The whole package represents a massive reallocation of social wealth from the poorest to the richest, and is justified in a thoroughly demagogic fashion by most political parties and a majority of the media as a “campaign for job creation.”
Germany’s outgoing SPD-Green Party government had already saved 30 billion euros taken from the poorest layers of the population via social cuts, and handed this money over to the rich and super-rich in the form of tax gifts. Over the same period, many German enterprises have recorded record profits while at the same time wiping out huge numbers of jobs.
Along with the destruction of legally regulated tariff jobs, the attacks on Germany’s welfare system are aimed at forcing the unemployed to accept low-wage employment. Within the space of a few years, a huge low-wage sector has been established with up to 6 million such jobs. Now this sector is to be systematically expanded.

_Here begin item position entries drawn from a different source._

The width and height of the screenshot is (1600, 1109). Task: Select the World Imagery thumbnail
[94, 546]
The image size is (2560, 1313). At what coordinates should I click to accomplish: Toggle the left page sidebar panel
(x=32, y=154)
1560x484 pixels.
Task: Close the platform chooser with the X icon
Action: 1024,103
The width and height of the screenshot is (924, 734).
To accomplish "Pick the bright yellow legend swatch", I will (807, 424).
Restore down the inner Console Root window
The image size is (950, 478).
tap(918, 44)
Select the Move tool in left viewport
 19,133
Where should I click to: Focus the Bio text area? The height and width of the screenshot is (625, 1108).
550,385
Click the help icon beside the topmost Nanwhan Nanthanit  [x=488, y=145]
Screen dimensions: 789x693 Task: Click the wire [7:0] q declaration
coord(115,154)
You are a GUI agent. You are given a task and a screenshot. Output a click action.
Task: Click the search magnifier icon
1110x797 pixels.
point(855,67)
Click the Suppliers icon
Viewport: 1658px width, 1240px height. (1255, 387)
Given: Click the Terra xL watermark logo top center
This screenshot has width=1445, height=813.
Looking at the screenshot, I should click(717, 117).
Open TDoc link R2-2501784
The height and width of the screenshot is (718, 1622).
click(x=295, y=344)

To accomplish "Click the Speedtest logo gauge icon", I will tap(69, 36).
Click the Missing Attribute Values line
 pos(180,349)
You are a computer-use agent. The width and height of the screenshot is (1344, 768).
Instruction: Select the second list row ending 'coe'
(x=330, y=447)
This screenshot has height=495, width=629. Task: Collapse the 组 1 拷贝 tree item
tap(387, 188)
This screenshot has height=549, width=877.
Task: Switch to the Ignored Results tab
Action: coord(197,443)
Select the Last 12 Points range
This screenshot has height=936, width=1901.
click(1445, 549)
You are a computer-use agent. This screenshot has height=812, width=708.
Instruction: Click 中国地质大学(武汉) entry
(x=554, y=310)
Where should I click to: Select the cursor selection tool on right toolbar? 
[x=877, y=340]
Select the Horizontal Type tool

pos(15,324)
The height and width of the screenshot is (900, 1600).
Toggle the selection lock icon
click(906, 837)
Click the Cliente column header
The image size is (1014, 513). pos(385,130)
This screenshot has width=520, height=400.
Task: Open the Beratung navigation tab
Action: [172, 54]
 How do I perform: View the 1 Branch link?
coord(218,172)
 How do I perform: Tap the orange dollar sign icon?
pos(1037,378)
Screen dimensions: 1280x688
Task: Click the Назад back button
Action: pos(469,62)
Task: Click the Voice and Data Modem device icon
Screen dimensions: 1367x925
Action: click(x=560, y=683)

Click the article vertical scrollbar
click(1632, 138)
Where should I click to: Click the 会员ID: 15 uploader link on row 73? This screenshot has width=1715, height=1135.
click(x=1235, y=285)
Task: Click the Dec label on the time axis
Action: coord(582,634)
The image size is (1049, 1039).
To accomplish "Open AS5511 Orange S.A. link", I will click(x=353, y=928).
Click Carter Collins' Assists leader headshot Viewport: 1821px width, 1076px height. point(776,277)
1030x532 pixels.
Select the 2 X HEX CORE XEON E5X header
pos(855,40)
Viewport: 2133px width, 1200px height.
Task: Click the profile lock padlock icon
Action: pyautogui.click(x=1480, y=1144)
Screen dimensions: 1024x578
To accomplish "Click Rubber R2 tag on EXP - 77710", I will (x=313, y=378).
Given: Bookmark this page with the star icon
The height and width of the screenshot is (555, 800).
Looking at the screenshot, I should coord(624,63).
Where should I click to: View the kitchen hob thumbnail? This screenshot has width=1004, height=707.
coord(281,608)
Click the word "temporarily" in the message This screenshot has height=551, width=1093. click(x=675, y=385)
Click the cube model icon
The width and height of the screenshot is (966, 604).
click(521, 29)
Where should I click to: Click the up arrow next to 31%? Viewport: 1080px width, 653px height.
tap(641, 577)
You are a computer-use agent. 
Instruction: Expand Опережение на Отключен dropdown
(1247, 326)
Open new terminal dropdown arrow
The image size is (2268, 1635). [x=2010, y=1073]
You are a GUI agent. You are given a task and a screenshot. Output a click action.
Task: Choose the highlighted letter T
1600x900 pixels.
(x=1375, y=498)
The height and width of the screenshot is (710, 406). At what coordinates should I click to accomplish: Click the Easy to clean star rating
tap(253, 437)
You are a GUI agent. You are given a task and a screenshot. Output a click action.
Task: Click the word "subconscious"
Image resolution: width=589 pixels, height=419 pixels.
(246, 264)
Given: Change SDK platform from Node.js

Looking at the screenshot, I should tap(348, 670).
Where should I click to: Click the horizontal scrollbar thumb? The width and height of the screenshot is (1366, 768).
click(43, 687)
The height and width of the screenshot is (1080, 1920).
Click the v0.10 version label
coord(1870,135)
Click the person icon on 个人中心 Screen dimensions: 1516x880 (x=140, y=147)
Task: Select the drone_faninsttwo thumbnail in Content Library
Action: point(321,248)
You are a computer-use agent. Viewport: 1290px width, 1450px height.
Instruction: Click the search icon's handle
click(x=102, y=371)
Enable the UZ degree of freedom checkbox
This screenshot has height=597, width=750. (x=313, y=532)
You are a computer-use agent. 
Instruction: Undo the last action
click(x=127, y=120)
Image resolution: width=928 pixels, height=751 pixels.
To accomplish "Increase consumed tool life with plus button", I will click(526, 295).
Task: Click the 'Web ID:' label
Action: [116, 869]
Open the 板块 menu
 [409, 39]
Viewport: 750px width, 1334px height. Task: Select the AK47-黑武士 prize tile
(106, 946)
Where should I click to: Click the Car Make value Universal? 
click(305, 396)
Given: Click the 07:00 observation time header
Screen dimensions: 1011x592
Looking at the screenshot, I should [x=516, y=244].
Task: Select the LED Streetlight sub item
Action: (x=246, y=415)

Big business associations and their institutes are determined to introduce American-type conditions in Germany and Europe. Recent events should serve as a warning. A few weeks ago, the management of Delphi, America’s largest auto supplier, with more than 35,000 workers in the US and many works in other countries, demanded wage cuts of 60 percent for its American workers and then filed for bankruptcy protection in order to impose its demands.
The preface to the dissertation “Vision Germany: What Must Be Done Now” recommends that the state should take less responsibility and give more freedom of choice to the individual. Privatisation and competition are regarded as the basis for growth and prosperity.
A glimpse across the Atlantic shows the real meaning of such clichés. The recent hurricane disaster in New Orleans was testimony to the devastating consequences of privatising social life and subjecting every aspect of society to the profit motives of a privileged minority.
The fact that the Cologne Institute had a finished economic programme for implementation by all governing parties just a few days after the election throws light on the forces behind the decision for early elections in Germany. In view of increasing public opposition to government policy, the most influential business groups were vehemently opposed to any “standstill” until scheduled elections due in autumn of next year. They are determined to impose their anti-social policies at all costs and without delay.
Germany’s new chancellor, Angela Merkel (CDU), has already made clear where she stands. Last Sunday, she assured press representatives there would be “no return to social romanticism.”